• Dataset records
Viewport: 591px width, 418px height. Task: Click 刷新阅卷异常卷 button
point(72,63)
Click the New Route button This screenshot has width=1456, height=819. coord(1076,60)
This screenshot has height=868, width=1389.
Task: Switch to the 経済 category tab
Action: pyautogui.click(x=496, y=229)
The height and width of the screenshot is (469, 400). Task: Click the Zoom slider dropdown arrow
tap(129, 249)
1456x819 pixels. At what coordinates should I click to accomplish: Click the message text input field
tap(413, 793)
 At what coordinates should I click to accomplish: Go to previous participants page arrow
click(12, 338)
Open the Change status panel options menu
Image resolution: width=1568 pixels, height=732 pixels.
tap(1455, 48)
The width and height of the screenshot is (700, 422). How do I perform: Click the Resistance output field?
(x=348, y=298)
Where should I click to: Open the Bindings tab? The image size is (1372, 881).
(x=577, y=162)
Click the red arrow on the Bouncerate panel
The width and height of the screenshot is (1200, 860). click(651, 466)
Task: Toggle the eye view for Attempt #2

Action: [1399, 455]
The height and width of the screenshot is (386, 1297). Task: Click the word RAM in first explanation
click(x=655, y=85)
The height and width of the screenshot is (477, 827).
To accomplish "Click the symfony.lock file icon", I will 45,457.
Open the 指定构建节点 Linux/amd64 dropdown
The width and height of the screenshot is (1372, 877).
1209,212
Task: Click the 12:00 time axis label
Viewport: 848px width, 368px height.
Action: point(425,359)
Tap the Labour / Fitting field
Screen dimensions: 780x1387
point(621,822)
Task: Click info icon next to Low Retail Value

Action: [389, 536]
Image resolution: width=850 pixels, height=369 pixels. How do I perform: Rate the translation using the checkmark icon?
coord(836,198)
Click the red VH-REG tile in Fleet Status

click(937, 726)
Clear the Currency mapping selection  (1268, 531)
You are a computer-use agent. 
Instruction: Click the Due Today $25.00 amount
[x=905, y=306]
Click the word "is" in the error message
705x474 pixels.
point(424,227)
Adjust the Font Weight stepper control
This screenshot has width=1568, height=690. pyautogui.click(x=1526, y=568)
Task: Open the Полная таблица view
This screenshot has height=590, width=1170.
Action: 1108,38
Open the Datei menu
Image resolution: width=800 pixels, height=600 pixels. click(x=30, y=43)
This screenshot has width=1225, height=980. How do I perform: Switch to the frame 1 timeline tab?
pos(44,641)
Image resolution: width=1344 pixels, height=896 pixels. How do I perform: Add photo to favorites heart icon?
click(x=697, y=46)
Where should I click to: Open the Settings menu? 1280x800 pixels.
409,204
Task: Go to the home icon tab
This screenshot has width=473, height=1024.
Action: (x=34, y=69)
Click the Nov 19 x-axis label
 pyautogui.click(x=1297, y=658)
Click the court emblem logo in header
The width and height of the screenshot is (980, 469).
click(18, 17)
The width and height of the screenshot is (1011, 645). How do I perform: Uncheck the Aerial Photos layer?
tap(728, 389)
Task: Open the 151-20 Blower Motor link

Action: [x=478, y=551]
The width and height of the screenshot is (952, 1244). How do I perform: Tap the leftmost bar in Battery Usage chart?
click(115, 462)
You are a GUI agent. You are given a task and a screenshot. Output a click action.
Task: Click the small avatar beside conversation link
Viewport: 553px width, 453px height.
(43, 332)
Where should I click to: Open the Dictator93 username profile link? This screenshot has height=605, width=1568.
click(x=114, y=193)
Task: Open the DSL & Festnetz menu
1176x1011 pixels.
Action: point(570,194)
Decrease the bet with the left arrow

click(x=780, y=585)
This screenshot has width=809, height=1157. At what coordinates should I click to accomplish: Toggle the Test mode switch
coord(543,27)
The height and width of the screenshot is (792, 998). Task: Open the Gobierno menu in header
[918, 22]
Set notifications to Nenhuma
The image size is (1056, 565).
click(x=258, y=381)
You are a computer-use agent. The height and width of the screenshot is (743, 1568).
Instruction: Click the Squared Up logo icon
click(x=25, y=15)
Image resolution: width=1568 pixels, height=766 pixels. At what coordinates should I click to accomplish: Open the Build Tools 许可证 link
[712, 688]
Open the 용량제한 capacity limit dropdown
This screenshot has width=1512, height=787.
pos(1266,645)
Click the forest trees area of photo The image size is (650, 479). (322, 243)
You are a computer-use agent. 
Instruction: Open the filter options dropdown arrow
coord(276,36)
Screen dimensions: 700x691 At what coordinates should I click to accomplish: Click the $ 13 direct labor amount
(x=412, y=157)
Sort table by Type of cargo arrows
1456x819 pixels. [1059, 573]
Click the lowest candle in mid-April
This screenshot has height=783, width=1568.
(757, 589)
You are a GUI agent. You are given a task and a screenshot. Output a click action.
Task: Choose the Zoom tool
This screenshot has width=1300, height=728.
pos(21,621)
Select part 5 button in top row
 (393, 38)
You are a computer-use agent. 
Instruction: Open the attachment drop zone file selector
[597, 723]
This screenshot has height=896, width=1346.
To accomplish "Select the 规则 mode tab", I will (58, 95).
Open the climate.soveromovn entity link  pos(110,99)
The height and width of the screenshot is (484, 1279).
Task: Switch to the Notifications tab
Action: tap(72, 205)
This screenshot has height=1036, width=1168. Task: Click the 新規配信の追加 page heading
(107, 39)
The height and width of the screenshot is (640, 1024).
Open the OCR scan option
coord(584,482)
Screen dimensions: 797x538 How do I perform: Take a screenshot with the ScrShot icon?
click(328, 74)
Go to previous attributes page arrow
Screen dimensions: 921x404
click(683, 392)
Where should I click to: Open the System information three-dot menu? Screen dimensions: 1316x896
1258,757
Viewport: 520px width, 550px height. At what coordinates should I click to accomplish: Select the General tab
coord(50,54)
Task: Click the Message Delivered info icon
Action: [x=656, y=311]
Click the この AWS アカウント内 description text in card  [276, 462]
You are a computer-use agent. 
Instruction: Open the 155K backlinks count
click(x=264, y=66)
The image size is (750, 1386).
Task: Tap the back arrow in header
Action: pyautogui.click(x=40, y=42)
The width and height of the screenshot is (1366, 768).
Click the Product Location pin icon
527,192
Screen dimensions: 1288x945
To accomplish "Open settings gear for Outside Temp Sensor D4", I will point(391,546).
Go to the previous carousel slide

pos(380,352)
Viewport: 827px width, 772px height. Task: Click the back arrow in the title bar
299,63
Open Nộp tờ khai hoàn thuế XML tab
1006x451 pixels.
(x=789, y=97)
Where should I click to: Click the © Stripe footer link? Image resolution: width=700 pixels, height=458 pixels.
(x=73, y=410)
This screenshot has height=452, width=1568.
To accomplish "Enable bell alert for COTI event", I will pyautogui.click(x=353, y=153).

• Task prompt
Gather every line of the records above that contains the word "header", and note that case counts.

• The answer
Click the court emblem logo in header
The height and width of the screenshot is (792, 998). Task: Open the Gobierno menu in header
Task: Tap the back arrow in header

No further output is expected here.